In a case where the X-Y coordinate space in which the main magnetic pole A of the rotor 202 is positioned due to its rotation is divided to the first through forth quadrants about the rotor 202, the first section T1 through the third section T3 can be described as follows. That is, the first section T1 is a section in which to determine rotations of the rotor 202 in the positive direction (region a) in the second quadrant, and the second section T2 and the third section T3 are sections in which to determine rotations of the rotor 202 in the inverse direction (region c) in the third quadrant.
The reference threshold voltage Vcomp is a reference threshold voltage in reference to which the voltage level of the induced signal VRs generated in the stepping motor 102 is determined in order to determine the rotation condition of the stepping motor 102. The reference threshold voltage Vcomp is set in such a manner that the induced signal VRs exceeds the reference threshold voltage Vcomp in a case where the rotor 202 performs a constant fast operation like in a case where the stepping motor 102 rotates, whereas the induced signal VRs does not exceed the reference threshold voltage Vcomp in a case where the rotor 202 does not perform a constant fast operation like in a case where the stepping motor 102 does not rotate.
Regarding the induced signal VRs generated by rotary free oscillations of the stepping motor 102, for example, in the case of a normal load (a load driven during normal times and, herein, a load when the time hands (hour hand, minute hand, and second hand) to display a time are driven), the rotation angle of the rotor 202 after the main drive pulse P1 is cut off overpasses the second quadrant.

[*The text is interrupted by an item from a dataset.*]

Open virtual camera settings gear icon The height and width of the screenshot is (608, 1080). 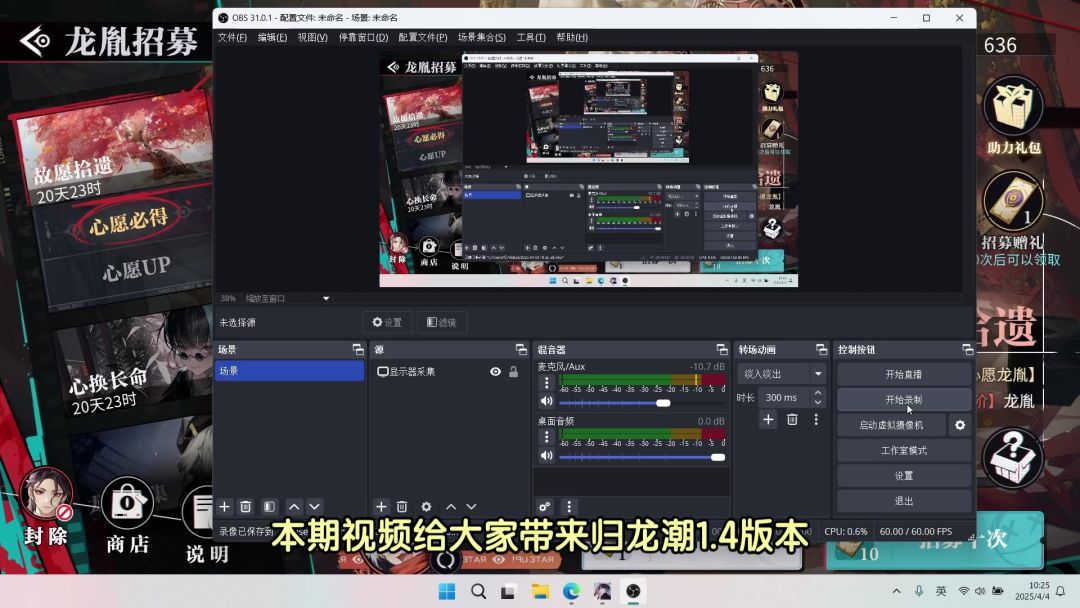[960, 425]
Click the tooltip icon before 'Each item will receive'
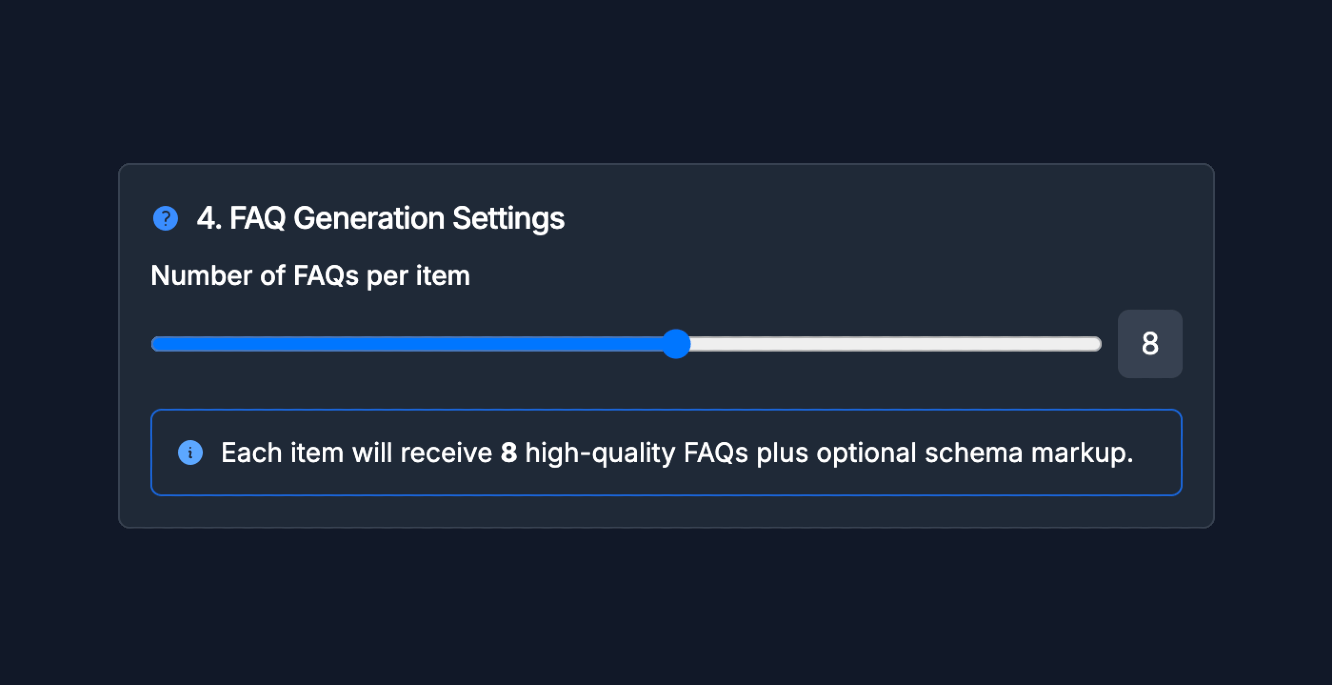 [x=190, y=452]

Hence, the induced signal VRs exceeding the reference threshold voltage Vcomp for rotation detection does not appear in the first section T1 and appears in and after the second section T2. In a case where there is a rotation allowance, the induced signal VRs appears in the second section T2 because the rotor 202 rotates fast and in a case where there is no rotation allowance, it appears in the third section T3 because the rotor 202 rotates slow.
In a case where the rotary driving of the rotor 202 no longer has an allowance, the rotor rotation oscillations after the main drive pulse P1 is cut off appear in a region (region a) of the second quadrant and the induced signal VRs appears in the first section T1. This indicates a state where a rotation allowance has been decreasing.
In light of the characteristics as above, the pulse control is performed in such a manner that the drive control is performed using a suitable drive pulse by precisely determining an allowance in drive energy.
For example, in a condition of rotation with an allowance of FIG. 3, the induced signal VRs generated in the region a occurs in the first section T1, and the induced signal VRs generated in the region c occurs in the second section T2 and the third section T3. It should be noted that the induced signal VRs generated in the regions b and d occurs over the first section T1 and the second section T2. This induced signal VRs, however, is not detected because it occurs in the polarity opposite to that of the reference threshold voltage Vcomp.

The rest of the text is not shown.